#### [To do]
Only the lines from the one bearing "You are a GUI" through the end of the entries should be output, exactly as they stand, and pictures should be skipped.

***** Given information

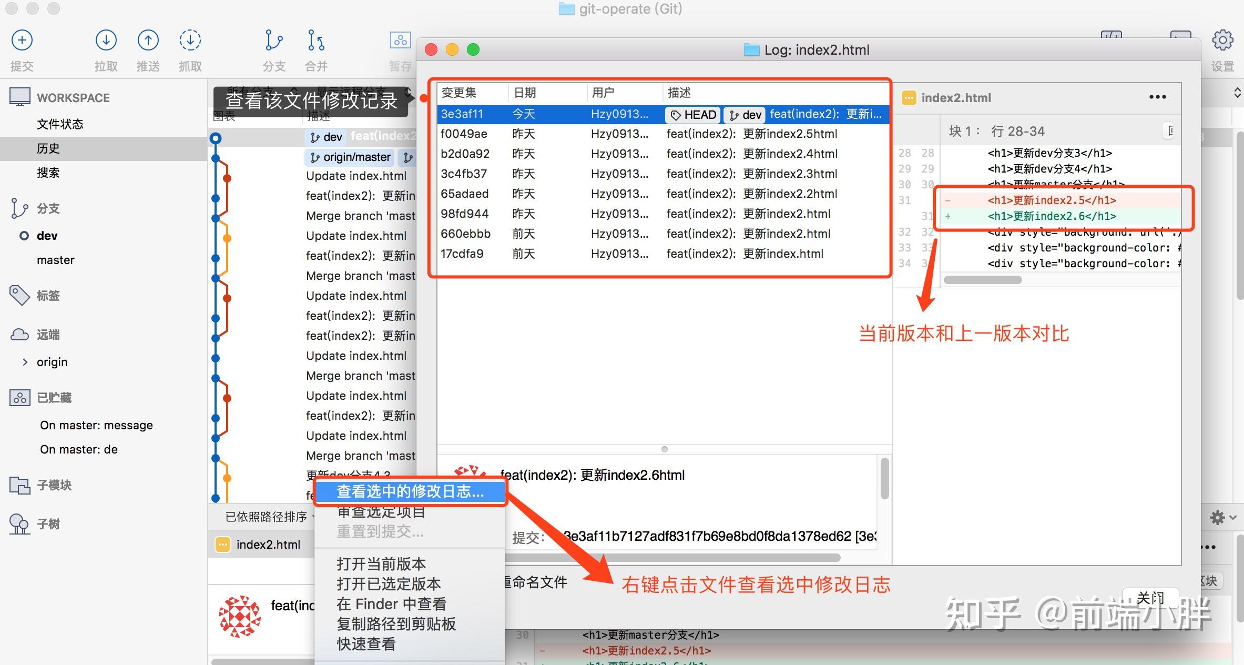
Task: Click the horizontal scrollbar under the diff view
Action: point(982,279)
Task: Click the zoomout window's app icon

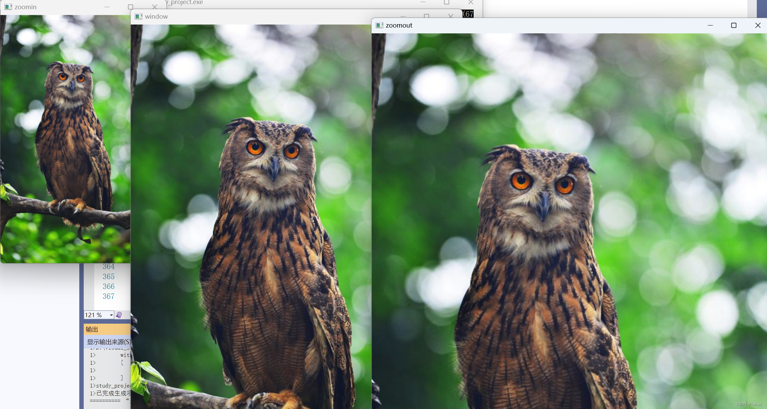Action: pos(379,25)
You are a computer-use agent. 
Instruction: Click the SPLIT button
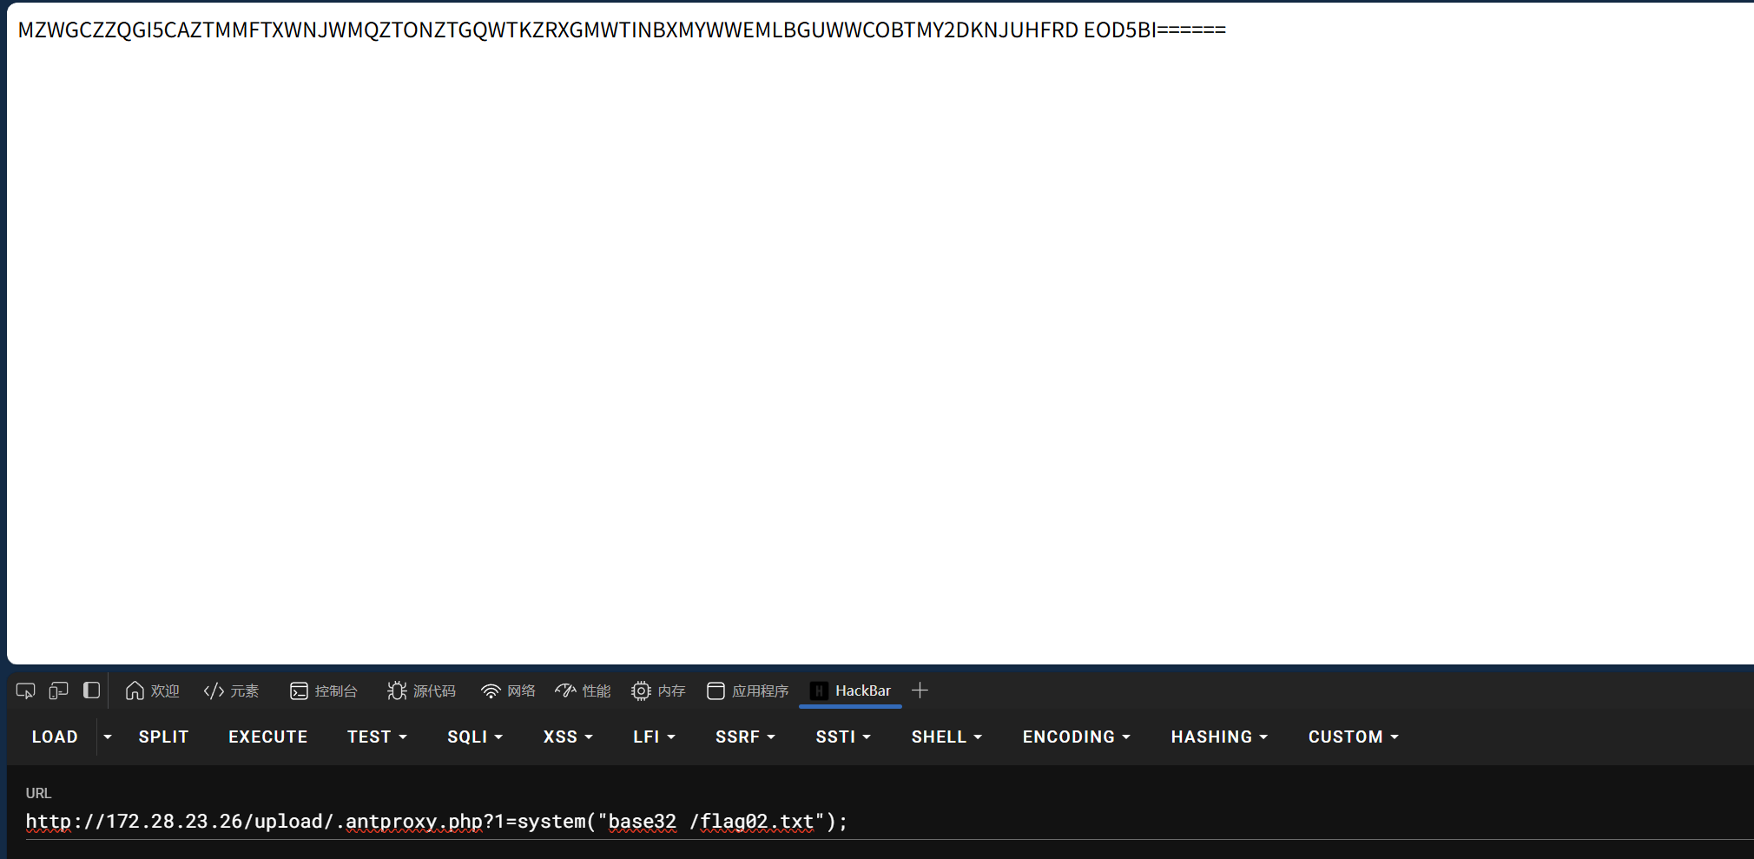pos(163,736)
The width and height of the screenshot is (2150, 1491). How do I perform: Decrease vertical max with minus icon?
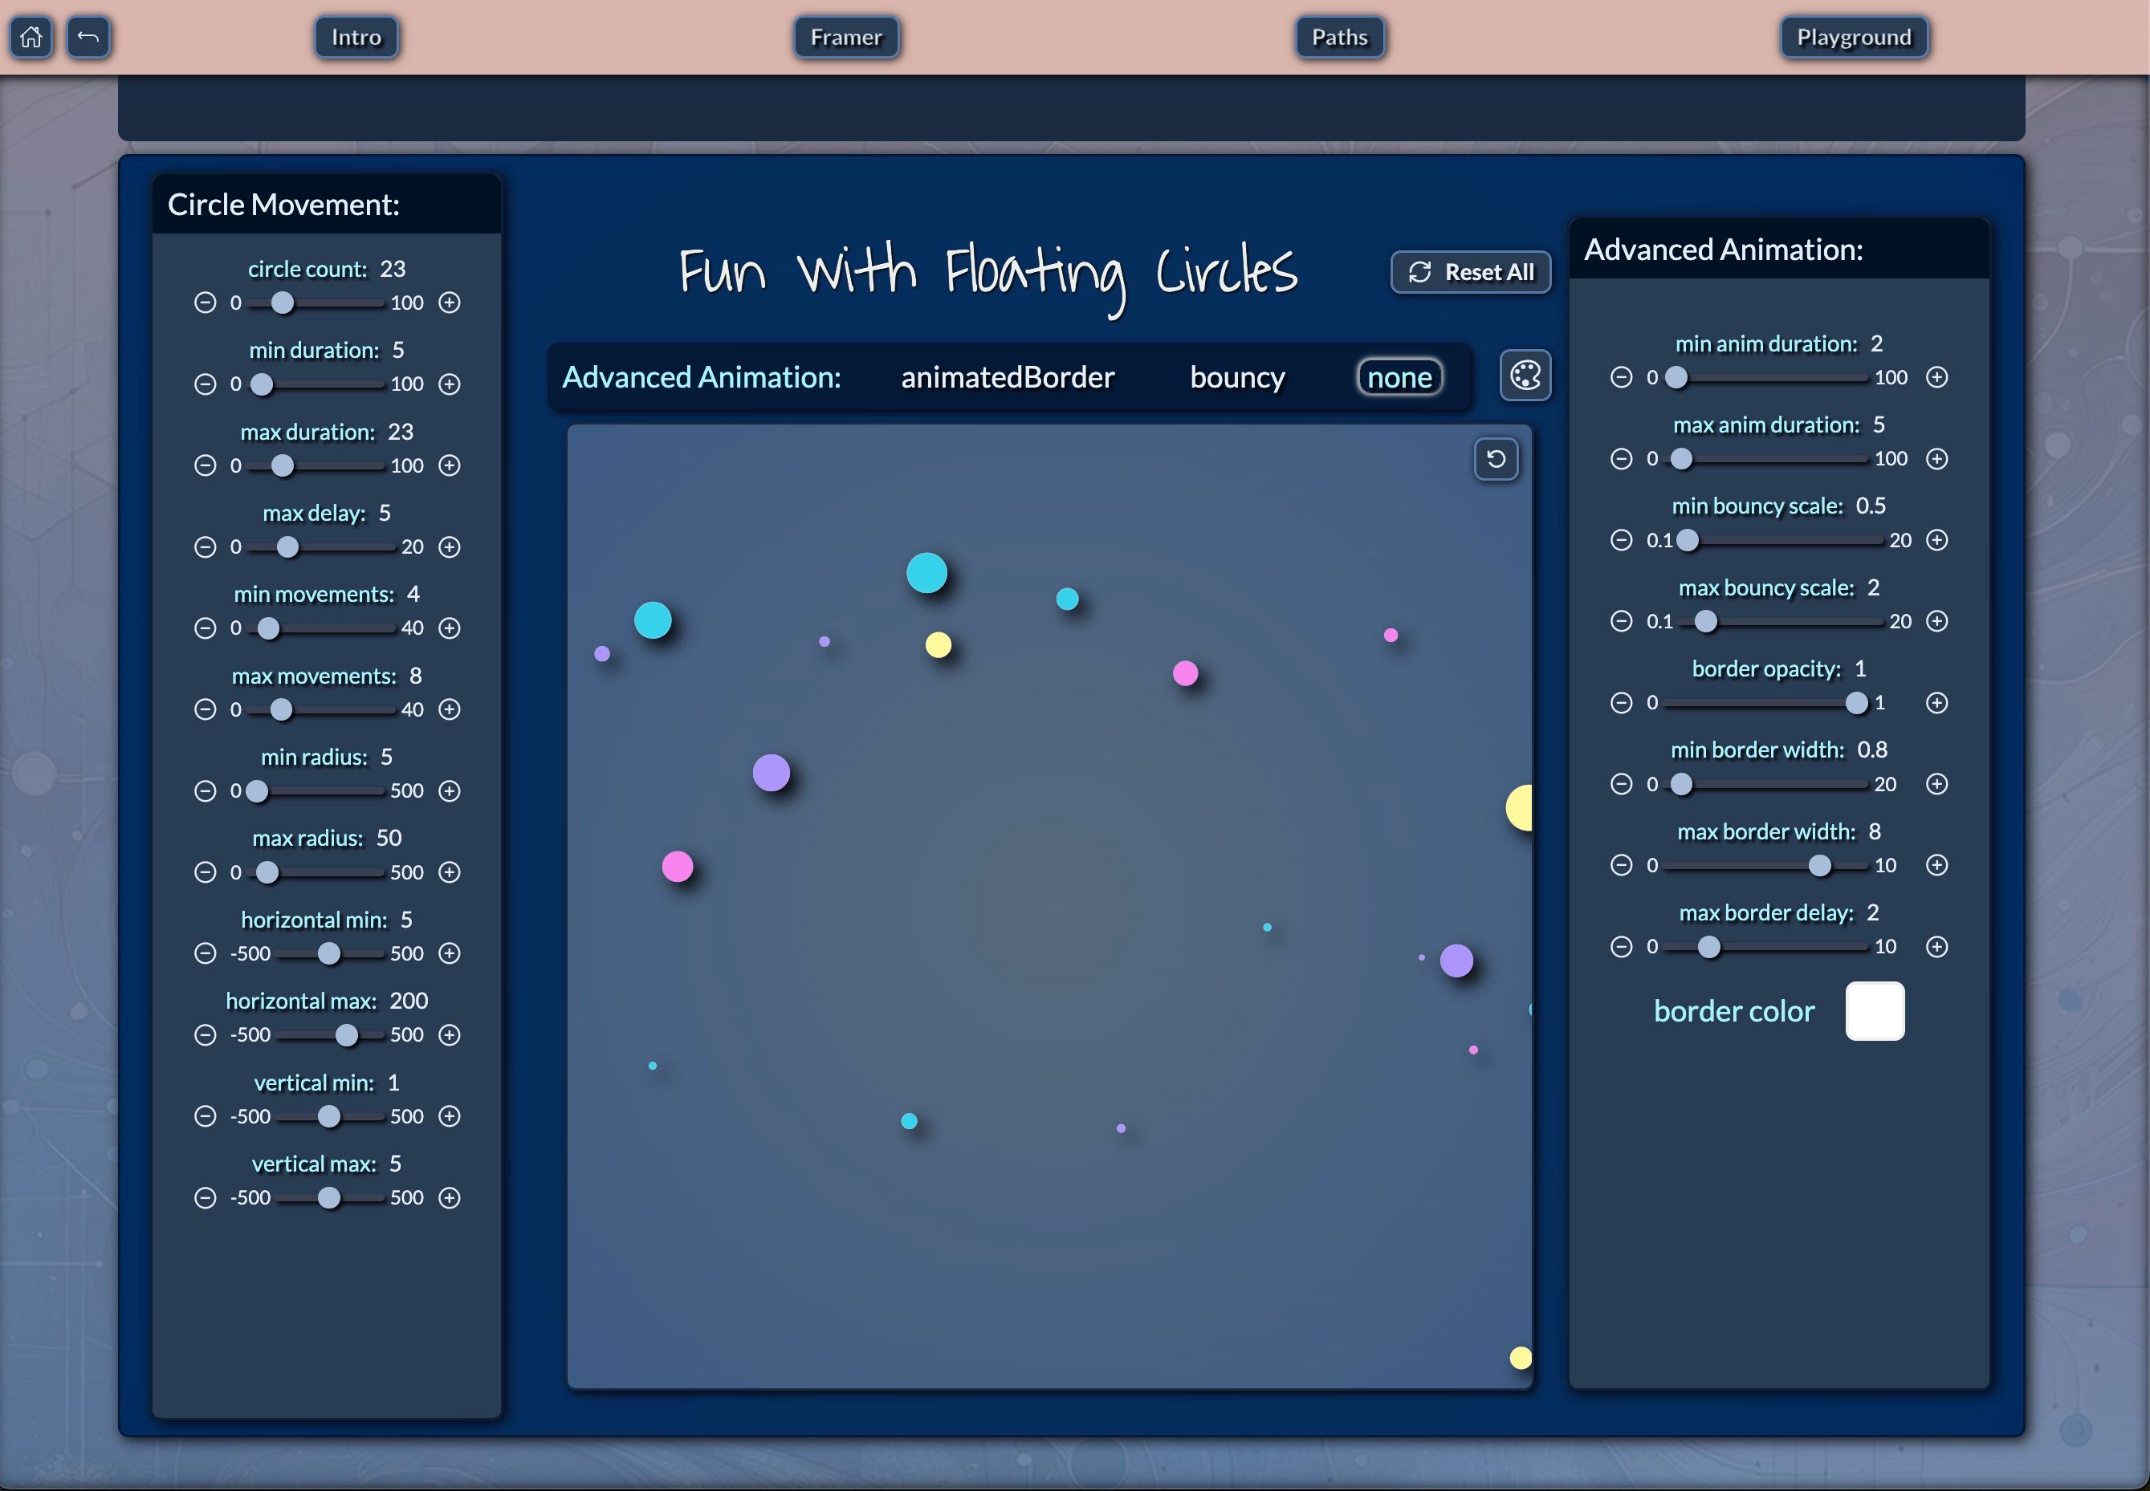tap(205, 1198)
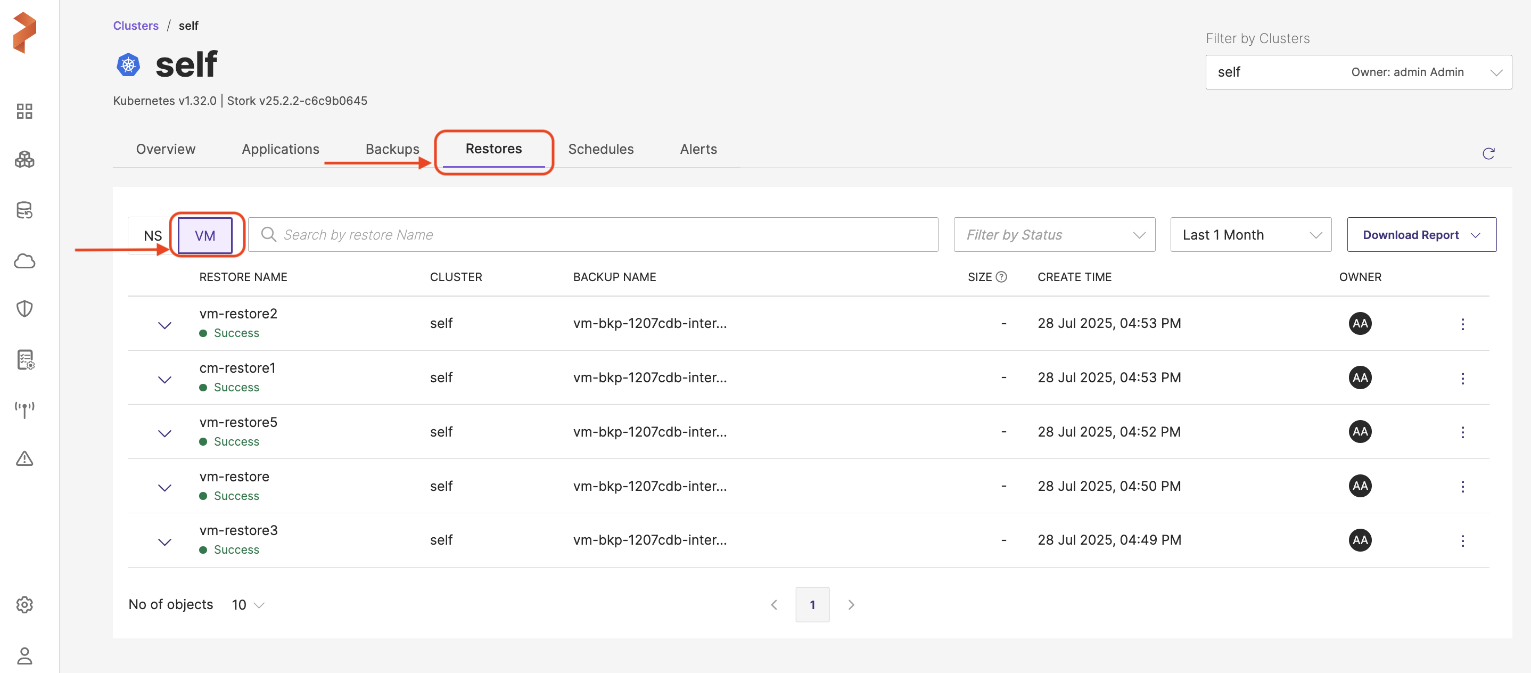Follow the Clusters breadcrumb link
1531x673 pixels.
pyautogui.click(x=136, y=26)
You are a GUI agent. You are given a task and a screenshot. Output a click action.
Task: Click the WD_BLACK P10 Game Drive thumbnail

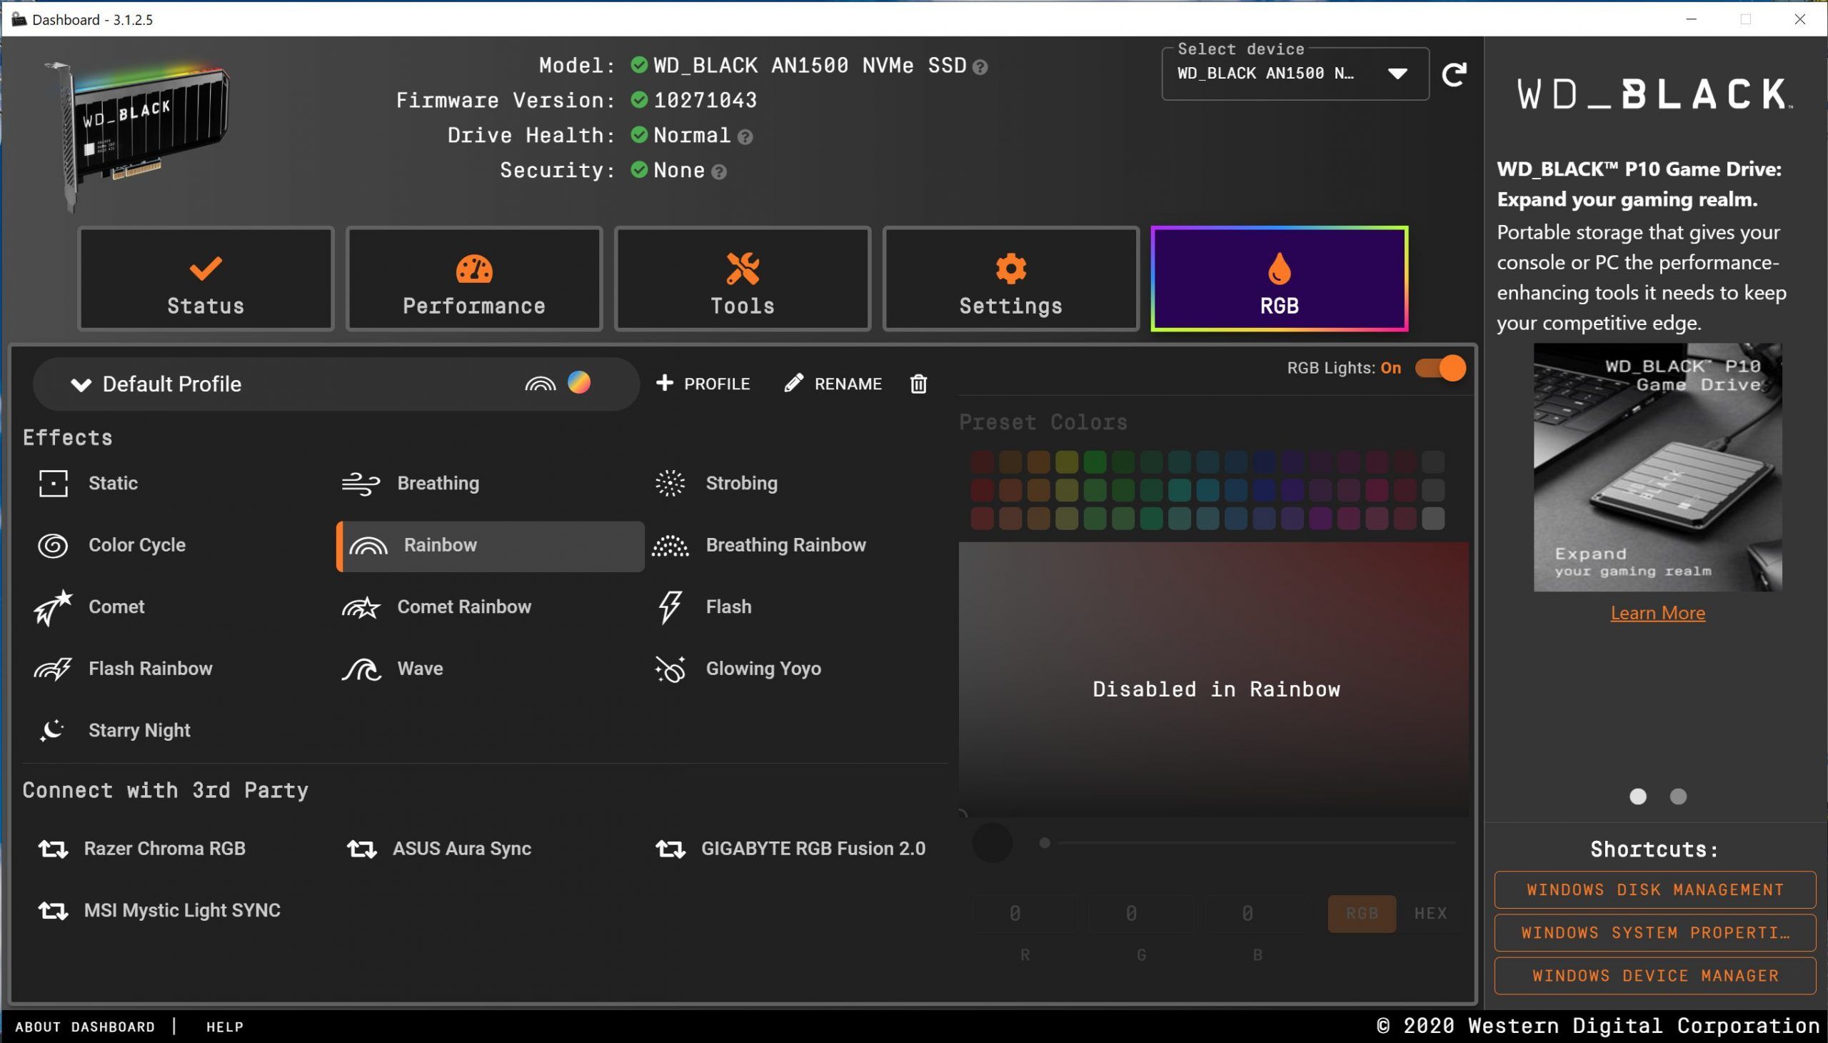point(1657,467)
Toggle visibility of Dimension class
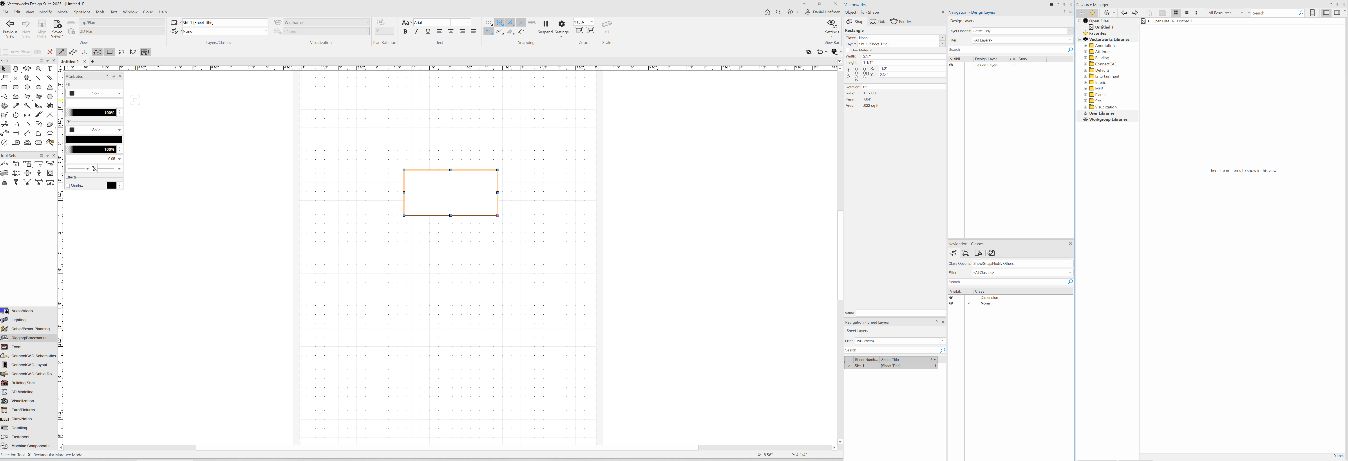 click(x=951, y=297)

**********

#### [Solution to the exercise]
You are a GUI agent. You are given a task and a screenshot. Output a click action.
Task: Click the WD_BLACK P10 Game Drive thumbnail

point(1657,467)
Toggle visibility of Dimension class
 click(x=951, y=297)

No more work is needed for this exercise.